And yonder on our spacious bed Fashioned for love and sleep The Autumn goldenrod lies dead, The maple-leaves lie deep.
III. Studies and Designs
A Japanese Vase (A Design to be Wrought in Metals)
Five harsh, black birds in shining bronze come crying Into a silver sky, Piercing and jubilant is the shape of their flying, Their beaks are pointed with delight, Curved sharply with desire, The passionate direction of their flight, Clear and high, Stretches their bodies taut like humming wire. The cold wind blows into angry patterns the jet-bright Feathers of their wings, Their claws curl loosely, safely, about nothingness, They clasp no things. Direction and desire they possess By which in sharp, unswerving flight they hold Across an iron sea to the golden beach Whereon lies carrion, their feast. A shore of gold That birds wrought on a vase can never reach.
The Bow Moon (A print by Hiroshige)
From the dawn, Take San, Ungathered star, Follow me back through night Till I recapture Evening.
(The bending hours of darkness Sway apart like lilies Before the backward-blowing wind.)

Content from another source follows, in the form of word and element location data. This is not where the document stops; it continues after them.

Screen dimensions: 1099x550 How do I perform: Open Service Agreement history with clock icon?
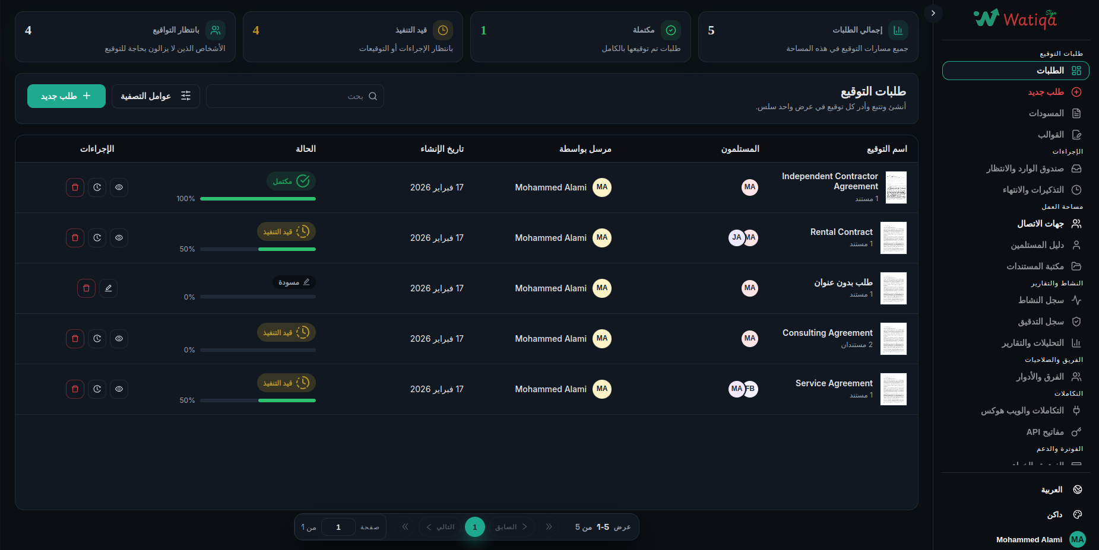point(97,389)
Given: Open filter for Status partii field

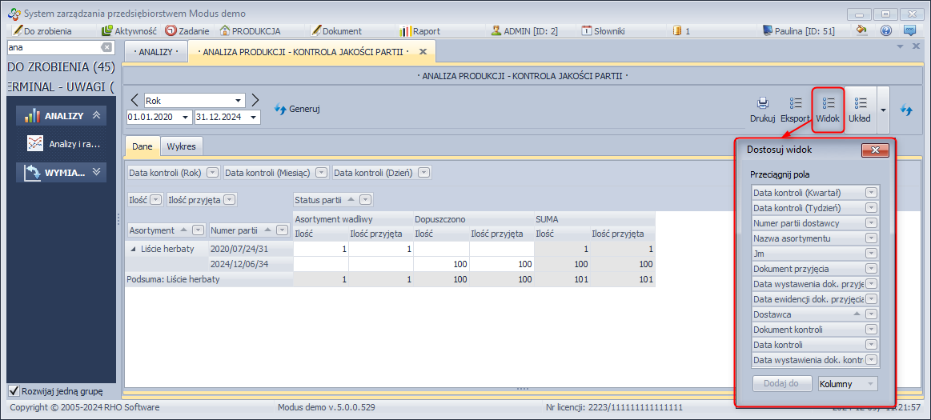Looking at the screenshot, I should (x=365, y=200).
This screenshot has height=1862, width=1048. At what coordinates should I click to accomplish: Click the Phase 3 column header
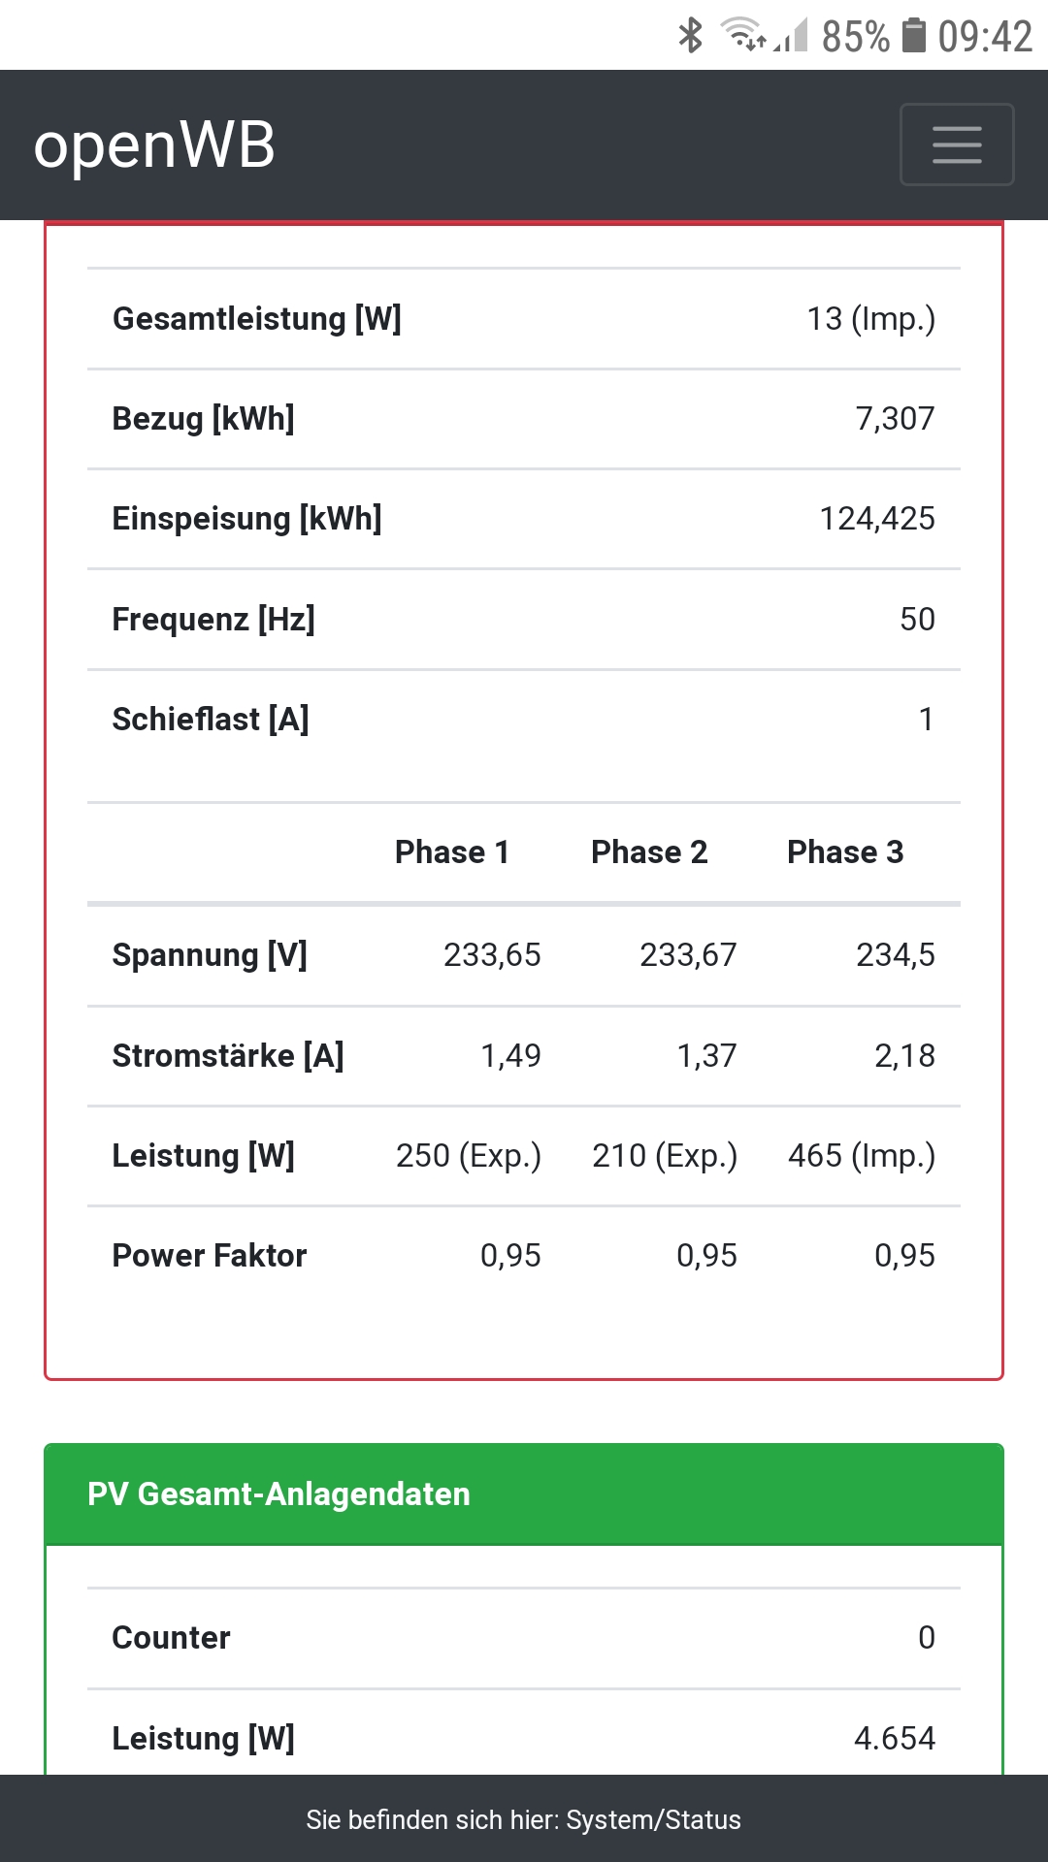(845, 852)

At last, Bearing in her mysterious bosom Unravished beauty, Dark Yesterday rises to view against her silent sky Irrevocable... secret... Confronting the fantastic dream Of an impossible Tomorrow.
And that frail bridge, Delicate, immutable, Which rises higher than the moon, More everlasting than the fading sky, Joining What-was-not with What-might-have-been, That bridge were named "Today" If I had loved you, Take San, If you had loved me.
An Italian Chest (Lorenzo Designs a Bas-Relief)
Lust is the oldest lion of them all And he shall have first place, With a malignant growl, satirical, To curve in foliations prodigal Round and around his face, Extending till the echoes interlace With Pride and Prudence, two cranes, gaunt and tall.
Four lesser lions crouch and malign the cranes, Cursing and gossiping they shake their manes While from their long tongues leak Drops of thin venom as they speak. The cranes, unmoved, peck grapes and grains From a huge cornucopia, which rains A plenteous meal from its antique Interior (a note quite curiously Greek).
And nine long serpents twist And twine, twist and twine, A riotously beautiful design Whose elements consist Of eloquent spirals, fair and fine, Embracing cranes and lions, who exist Seemingly free, yet tangled in that living vine.
And in this chest shall be Two cubic meters of space Enough to hold all memory Of you and me-- And this shall be the place Where silence shall embrace Our bodies, and obliterate the trace Our souls made on the purity Of night... Now lock the chest, for we Are dead, and lose the key!
The Pedlar
Hark, people, to the cry Of this curious young magician-pedlar Seeking a golden bowl!
He wanders through the city Offering useful tin-ware For all the ancient metal You have left to rust In the dim, dusty attic Or mouldy cellar Of your soul.
He refuses nothing-- Rusty nails Which may have played their part In a crucifixion-- For ten of these he will give A new tin spoon.
The andirons Once guarding hearth-fires of content, Now dusty and forgotten In an obscure corner, He will give for these A new tin tea-kettle With a wooden handle.
And for this antique bowl Fashioned to hold Roses or wine?
The eyes of the pedlar glisten! O woman, if acid reveal Gold beneath the tarnished surface He will gladly give you His hands, his eyes, his soul, His young, white body--
If not, A mocking laugh And a bright tin sieve To hold your wine And roses.
Portrait of a Lady in Bed
I. THE COVERLET
My cowardice Covers me safely From everything...
From cold, which makes me yield And quietly die Beneath the snow;
From heat, which makes me faint Until cool nothingness receives me;
From hurt, (Seize me, O Lion, And I shall die of fright Before I feel your teeth!)
From love, Yes, most of all from love.
How can love touch me? Is it not heat, Or cold, Or a lion?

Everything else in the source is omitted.